In der Pisa-Studie von 2015 wurden 15-jährige Schüler zum ersten Mal darin getestet, wie gut sie Probleme im Team lösen können. Die Auswertung liegt nun vor. Im Verhältnis zu den Leistungen in Mathematik, Lesen und Naturwissenschaften liegt Japan im Ranking vorne, während China weit hinten landet, obwohl die chinesischen Schüler sonst sehr leistungsstark sind. Eine der wichtigsten Erkenntnisse ist also: Wer fachlich viel weiß, wird nicht automatisch zum guten Teamarbeiter. Zusammenzuarbeiten muss man üben.

Die deutschen 15-Jährigen haben im Vergleich zu den anderen OECD-Ländern gut abgeschnitten, zwar mit großem Abstand hinter Japan, aber deutlich besser als der Durchschnitt. Sie sind in der Teamarbeit auch besser als in den getesteten Schulfächern. Häufiger als der OECD-Durchschnitt sagen die deutschen Schüler, dass sie Spaß an Gruppenarbeiten hätten, im Team effizienter würden und bessere Lösungen fänden.

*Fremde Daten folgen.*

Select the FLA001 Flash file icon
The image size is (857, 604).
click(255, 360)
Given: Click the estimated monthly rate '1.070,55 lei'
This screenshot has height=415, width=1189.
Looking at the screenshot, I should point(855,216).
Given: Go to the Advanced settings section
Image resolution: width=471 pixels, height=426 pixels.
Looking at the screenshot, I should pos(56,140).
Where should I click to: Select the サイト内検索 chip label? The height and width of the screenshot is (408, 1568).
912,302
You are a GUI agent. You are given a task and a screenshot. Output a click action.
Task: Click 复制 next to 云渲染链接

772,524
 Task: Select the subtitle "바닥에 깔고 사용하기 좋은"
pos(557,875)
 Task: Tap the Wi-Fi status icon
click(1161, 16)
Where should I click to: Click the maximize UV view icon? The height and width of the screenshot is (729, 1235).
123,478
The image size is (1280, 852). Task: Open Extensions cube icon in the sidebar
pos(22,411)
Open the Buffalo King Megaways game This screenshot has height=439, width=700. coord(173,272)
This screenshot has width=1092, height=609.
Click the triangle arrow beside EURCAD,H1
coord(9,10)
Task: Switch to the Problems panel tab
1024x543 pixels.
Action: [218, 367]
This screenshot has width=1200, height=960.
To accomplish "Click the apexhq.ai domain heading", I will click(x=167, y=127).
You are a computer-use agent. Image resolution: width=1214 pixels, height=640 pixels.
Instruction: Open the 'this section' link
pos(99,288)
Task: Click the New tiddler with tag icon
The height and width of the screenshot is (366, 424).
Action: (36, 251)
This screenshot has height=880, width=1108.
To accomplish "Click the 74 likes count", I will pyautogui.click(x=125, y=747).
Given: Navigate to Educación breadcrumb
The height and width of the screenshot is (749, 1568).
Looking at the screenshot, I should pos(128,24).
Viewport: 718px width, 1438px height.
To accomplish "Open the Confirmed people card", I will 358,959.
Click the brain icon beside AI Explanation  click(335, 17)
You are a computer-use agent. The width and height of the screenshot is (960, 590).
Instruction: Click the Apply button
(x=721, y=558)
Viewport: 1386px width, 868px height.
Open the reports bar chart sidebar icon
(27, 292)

Schaut man jedoch genauer hin, sind auch die deutschen Ergebnisse nicht grandios. Offensichtlich sind weltweit die Schüler in Teamarbeit nicht besonders geübt. Jedenfalls können nur etwa 12 Prozent der deutschen Jugendlichen gut mit anderen zusammenarbeiten, wenn die Probleme komplex werden. Sie gehören damit aber schon in die Spitzengruppe. Auch in Singapur mit dem absolut besten Ergebnis schaffen das nur etwa 20 Prozent der Schüler.

Chatten mit virtuellen Teammitgliedern

Immerhin 21 Prozent der deutschen Jugendlichen landen in der Gruppe der Schüler, die schon an den einfachen Aufgaben scheitern. Das liegt zwar im Durchschnitt der OECD, ist aber doppelt so hoch wie in Japan.

Der Pisa-Studien-Koordinator Andreas Schleicher erklärt, dass bei den anspruchsvollen Aufgaben jeder Schüler über verschiedene Stufen mit einem virtuellen Team im Chat zusammenarbeiten musste. Die Jugendlichen besprechen, welche Strategie sie verfolgen wollen, welche Informationen sie von wem brauchen. Wie verteilen wir die Aufgaben? Sie müssen rechtzeitig wahrnehmen, wenn einer seinen Plan nicht einhalten kann oder Missverständnisse auftreten. 

Die einfachen Aufgaben waren hingegen nur einstufig. Die Schüler konnten das Meiste allein lösen, mussten sich aber einzelne Informationen von anderen beschaffen. Allerdings waren die Bedingungen künstlich, denn die anderen Teammitglieder im Chat sind Avatare, damit die Ergebnisse vergleichbar sind.

Sozialkompetenzen sind laut der Studie nicht so stark von Wohlstand und Bildung der Eltern abhängig wie die Leistungen in den Schulfächern. Jugendliche aus Einwandererfamilien erreichen trotzdem im Mittel knapp 50 Punkte weniger als die aus deutschen Familien, das ist mehr als im OECD-Durchschnitt, aber der Unterschied ist deutlich geringer als in den Naturwissenschaften (61 Punkte).